I love using slow shutter speeds to create artistic photographs. When we use a slow shutter speed, what we are doing is recording a slice of time rather than a split second of time. This results in an ‘impression of reality’ rather than a realistic representation of the subject we are photographing. The use of very slow shutter speeds not only results in a blurring of subject movement but also a blurring of reality. It gives us photographers a chance to create abstract and (possibly) more creative images in a way that painters have always been able to.
The development of dark neutral density filters have really opened up the creative potential of long exposure photography. By using a dark neutral density filter, long exposures of many seconds can be set in bright lighting conditions without over exposure occurring. Of course if you are shooting at twilight or in a dark forest, an ND filter is unnecessary because the light levels are low; so longer exposures can be used without over exposure being a problem.
Using a “big stopper” which is generally the name given to dark ND filters is great fun. In fact the effect can be quite addictive. A big stopper will reduce the amount of light by ten stops normally. This amount does vary from make to make. Most filters come with a table that makes it easy to set the correct shutter speed when the filter is in front of the lens, but it’s very easy to work out the shutter speed for yourself. Set the desired aperture first then take an exposure reading without the filter in front of the lens. Set the camera to manual exposure if you haven’t already done so. Now count back ten full shutter speeds. For example, if your shutter speed, before the filter is fitted is 1/125th sec., then once the ten stop ND filter is fitted the shutter speed required for correct exposure would be 8 seconds. You would then take a test shot and check the exposure histogram.
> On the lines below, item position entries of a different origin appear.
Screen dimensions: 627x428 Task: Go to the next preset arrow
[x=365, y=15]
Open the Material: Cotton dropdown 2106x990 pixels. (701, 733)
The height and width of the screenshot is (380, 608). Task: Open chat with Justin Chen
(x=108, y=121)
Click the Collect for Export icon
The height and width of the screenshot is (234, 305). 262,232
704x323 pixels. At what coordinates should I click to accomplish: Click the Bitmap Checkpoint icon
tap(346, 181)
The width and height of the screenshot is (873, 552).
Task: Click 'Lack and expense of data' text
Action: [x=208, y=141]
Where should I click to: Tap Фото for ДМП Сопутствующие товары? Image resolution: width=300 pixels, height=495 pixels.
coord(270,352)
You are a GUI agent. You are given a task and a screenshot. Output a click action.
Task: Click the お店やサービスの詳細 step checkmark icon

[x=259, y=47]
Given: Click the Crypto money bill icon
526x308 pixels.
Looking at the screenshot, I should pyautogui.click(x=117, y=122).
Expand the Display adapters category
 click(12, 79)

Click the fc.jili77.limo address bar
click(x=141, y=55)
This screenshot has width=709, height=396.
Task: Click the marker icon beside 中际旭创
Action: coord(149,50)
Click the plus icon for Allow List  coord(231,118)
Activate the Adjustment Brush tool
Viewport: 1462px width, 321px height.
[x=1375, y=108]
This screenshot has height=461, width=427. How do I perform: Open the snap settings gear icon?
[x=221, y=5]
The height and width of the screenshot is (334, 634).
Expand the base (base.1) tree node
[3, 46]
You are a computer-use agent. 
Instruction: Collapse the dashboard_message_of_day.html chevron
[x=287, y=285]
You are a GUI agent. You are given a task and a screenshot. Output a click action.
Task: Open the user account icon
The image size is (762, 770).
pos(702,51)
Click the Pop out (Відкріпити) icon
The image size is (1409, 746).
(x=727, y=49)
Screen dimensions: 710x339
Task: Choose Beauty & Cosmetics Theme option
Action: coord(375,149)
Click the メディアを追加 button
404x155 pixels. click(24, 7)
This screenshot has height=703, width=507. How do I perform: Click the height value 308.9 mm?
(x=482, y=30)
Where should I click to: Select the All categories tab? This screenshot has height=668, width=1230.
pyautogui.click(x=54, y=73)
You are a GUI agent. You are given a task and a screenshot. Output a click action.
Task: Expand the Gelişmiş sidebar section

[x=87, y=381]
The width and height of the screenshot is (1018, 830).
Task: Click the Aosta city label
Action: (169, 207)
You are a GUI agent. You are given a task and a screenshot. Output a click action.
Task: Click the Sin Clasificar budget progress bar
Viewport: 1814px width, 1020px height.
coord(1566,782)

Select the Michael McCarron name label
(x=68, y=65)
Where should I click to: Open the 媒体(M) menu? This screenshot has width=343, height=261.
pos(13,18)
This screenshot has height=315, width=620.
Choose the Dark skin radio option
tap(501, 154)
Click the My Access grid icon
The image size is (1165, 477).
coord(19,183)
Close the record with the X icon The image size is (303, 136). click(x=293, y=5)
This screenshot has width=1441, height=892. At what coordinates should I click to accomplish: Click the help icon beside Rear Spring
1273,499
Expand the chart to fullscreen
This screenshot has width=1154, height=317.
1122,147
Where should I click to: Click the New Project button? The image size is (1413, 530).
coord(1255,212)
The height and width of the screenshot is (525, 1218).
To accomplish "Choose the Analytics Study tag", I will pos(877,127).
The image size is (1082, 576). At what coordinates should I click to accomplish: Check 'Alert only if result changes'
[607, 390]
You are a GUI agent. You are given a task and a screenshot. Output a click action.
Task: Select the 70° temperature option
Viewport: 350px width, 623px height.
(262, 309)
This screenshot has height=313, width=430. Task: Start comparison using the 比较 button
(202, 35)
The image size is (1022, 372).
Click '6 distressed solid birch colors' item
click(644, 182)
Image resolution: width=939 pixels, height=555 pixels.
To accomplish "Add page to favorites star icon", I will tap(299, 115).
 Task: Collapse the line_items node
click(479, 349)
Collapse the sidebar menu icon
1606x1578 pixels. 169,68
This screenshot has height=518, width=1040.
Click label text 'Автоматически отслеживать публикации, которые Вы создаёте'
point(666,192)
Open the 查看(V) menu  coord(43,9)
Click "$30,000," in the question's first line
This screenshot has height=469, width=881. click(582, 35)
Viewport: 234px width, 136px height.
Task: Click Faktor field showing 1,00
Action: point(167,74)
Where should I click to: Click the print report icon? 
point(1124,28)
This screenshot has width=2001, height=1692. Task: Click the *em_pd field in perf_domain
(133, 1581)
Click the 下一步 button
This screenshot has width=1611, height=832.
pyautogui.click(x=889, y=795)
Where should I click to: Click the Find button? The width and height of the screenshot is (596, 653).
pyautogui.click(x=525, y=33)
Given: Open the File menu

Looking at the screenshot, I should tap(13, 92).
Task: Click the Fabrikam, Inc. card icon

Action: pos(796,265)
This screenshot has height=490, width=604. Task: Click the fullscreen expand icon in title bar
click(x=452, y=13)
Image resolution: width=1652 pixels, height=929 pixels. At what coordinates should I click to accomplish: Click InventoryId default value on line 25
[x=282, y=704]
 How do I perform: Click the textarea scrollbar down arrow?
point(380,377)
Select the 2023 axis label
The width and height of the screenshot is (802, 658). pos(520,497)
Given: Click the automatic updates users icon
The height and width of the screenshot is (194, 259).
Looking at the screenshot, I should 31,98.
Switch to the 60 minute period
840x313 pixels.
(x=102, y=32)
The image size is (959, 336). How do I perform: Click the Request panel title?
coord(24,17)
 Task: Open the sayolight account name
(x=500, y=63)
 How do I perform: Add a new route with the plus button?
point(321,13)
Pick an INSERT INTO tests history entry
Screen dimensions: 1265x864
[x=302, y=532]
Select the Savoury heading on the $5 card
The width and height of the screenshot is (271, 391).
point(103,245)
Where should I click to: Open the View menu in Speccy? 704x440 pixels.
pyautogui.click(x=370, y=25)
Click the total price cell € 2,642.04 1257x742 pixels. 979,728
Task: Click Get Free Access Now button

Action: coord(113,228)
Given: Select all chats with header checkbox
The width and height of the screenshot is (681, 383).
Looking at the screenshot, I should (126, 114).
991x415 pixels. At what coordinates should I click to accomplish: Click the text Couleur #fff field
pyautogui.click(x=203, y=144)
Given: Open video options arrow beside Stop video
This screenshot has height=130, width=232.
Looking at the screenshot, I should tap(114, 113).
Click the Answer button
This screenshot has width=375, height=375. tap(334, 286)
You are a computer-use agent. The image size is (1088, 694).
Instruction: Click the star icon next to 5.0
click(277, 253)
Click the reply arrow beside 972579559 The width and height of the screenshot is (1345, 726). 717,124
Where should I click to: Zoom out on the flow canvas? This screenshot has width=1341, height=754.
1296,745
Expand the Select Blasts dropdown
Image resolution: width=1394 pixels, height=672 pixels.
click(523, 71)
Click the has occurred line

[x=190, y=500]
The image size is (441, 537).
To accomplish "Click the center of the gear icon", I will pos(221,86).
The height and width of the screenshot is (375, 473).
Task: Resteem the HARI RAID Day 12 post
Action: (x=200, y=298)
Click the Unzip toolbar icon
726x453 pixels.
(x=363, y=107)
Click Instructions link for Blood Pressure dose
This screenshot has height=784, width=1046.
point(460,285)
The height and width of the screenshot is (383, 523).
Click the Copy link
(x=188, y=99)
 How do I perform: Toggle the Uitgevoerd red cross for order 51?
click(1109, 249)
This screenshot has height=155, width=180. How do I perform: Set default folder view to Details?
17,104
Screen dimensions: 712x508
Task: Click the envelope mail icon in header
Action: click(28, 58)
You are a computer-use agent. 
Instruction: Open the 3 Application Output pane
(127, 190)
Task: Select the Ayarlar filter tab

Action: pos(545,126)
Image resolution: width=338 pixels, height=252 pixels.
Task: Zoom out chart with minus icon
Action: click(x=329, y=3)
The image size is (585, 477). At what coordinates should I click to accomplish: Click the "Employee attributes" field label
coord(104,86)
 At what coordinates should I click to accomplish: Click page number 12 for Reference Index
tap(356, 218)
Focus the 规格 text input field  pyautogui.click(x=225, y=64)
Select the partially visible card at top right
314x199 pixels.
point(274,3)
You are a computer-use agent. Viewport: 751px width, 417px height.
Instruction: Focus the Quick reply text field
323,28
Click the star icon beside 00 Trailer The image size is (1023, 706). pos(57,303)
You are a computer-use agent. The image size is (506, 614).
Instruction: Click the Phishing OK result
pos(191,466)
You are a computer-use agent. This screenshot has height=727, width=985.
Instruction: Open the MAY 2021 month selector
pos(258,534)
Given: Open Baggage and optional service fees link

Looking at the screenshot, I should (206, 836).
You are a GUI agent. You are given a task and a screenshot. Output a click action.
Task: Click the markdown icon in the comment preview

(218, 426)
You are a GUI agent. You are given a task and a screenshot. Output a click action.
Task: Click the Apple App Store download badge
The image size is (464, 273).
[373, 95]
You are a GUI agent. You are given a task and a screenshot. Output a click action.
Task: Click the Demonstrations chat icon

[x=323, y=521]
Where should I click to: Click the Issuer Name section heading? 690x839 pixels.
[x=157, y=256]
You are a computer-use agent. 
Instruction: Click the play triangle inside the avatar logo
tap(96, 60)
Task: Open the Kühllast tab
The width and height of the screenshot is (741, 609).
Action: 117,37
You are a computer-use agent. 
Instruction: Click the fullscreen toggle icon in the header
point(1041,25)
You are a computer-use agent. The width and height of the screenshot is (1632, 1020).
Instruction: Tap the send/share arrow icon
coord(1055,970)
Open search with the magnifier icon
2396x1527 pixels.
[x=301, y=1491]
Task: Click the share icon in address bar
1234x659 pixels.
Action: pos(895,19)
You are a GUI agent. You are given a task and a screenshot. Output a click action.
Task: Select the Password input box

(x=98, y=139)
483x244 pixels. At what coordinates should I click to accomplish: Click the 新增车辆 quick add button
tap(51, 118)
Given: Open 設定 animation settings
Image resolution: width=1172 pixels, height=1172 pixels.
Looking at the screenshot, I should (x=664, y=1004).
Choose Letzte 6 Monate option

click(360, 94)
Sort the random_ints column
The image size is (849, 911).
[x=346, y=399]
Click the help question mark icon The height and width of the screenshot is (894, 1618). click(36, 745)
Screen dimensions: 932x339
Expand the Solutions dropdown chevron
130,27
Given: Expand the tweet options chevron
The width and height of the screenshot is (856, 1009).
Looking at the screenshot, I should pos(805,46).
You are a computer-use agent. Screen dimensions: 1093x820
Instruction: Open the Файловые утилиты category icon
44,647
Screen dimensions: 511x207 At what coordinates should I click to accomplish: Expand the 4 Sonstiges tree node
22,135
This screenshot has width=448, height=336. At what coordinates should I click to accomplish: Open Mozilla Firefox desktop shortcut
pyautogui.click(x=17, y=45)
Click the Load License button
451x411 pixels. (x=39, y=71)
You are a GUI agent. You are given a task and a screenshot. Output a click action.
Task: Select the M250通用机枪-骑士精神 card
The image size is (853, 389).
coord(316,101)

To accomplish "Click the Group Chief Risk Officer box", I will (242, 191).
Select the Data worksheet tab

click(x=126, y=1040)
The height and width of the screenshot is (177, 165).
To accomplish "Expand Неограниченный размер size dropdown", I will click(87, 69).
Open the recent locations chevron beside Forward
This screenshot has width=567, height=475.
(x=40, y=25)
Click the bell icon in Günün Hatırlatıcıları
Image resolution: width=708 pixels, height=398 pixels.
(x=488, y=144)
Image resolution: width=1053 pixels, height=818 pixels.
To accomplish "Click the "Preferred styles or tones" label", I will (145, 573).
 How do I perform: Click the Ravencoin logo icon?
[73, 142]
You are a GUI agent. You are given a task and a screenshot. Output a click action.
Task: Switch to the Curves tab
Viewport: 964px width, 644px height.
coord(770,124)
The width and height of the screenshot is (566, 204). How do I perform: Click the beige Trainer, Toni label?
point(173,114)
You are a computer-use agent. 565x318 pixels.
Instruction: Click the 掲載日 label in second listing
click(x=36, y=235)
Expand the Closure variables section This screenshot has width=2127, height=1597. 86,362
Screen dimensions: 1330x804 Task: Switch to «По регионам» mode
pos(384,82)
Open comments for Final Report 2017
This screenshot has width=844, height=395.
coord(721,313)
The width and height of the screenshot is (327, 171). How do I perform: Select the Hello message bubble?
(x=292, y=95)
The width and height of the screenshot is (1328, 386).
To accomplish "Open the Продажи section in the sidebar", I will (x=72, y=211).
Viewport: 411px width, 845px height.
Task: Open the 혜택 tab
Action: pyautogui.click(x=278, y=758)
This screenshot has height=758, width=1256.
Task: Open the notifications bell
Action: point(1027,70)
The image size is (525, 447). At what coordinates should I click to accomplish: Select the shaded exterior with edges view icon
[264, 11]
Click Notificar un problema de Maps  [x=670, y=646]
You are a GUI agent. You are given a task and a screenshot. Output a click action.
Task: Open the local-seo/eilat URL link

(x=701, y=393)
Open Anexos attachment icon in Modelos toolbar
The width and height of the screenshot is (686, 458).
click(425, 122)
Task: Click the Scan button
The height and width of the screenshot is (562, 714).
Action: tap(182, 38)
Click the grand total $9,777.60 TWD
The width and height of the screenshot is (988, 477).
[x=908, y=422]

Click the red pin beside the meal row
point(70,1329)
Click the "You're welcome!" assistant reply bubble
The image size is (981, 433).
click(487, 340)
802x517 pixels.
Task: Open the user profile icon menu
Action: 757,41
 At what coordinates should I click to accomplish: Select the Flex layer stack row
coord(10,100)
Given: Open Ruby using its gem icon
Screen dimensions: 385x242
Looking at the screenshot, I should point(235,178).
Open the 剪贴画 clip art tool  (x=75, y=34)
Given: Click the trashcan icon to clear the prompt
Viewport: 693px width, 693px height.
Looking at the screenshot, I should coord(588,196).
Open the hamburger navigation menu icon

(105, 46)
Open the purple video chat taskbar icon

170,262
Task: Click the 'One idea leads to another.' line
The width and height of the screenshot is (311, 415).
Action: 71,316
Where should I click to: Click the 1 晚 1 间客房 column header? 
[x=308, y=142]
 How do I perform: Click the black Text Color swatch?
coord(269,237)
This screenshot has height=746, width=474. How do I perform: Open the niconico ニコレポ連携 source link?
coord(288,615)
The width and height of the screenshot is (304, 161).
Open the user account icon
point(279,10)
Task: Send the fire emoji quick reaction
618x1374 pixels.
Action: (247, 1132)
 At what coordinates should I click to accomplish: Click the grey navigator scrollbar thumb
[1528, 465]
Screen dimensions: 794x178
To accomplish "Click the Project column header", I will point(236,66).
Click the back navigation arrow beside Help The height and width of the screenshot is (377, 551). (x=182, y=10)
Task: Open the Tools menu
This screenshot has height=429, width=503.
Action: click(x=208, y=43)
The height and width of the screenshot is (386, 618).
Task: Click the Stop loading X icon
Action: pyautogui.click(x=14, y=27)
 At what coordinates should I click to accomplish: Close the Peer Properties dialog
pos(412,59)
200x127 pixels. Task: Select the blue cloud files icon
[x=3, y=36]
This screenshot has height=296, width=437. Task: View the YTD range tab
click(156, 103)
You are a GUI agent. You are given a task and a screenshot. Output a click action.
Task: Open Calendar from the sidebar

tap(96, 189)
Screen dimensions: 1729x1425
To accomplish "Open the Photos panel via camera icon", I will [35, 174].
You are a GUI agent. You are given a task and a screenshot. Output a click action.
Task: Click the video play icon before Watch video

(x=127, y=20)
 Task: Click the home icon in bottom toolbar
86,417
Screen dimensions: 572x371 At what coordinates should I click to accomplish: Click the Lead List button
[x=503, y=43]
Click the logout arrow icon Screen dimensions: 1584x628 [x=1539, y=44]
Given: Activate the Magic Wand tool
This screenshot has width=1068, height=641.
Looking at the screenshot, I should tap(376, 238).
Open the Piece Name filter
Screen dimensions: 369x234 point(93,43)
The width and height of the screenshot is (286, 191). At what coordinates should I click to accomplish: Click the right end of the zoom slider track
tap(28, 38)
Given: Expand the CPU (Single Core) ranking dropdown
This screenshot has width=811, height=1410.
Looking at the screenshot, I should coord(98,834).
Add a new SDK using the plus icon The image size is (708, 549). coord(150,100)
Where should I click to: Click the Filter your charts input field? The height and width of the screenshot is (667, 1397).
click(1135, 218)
Because the filter is so dark you will also need to set the camera to manual focus and of course compose the picture before the filter is attached to the lens.
By setting a shutter speed of say 30 seconds, this enables us photographers to record any movement as a soft blur. Moving clouds appear like a milky smudge across the sky, waves merge into one another creating a misty impressionist representation of the scene, quite different to what we are seeing in real time. Even if there is no movement present we can still create a picture with movement. In this case we move the camera to create image blur. These days it’s often referred to as “ICM” – intentional camera movement.
Creative use of shutter speed is a wonderful technique. Why not give it a go yourself?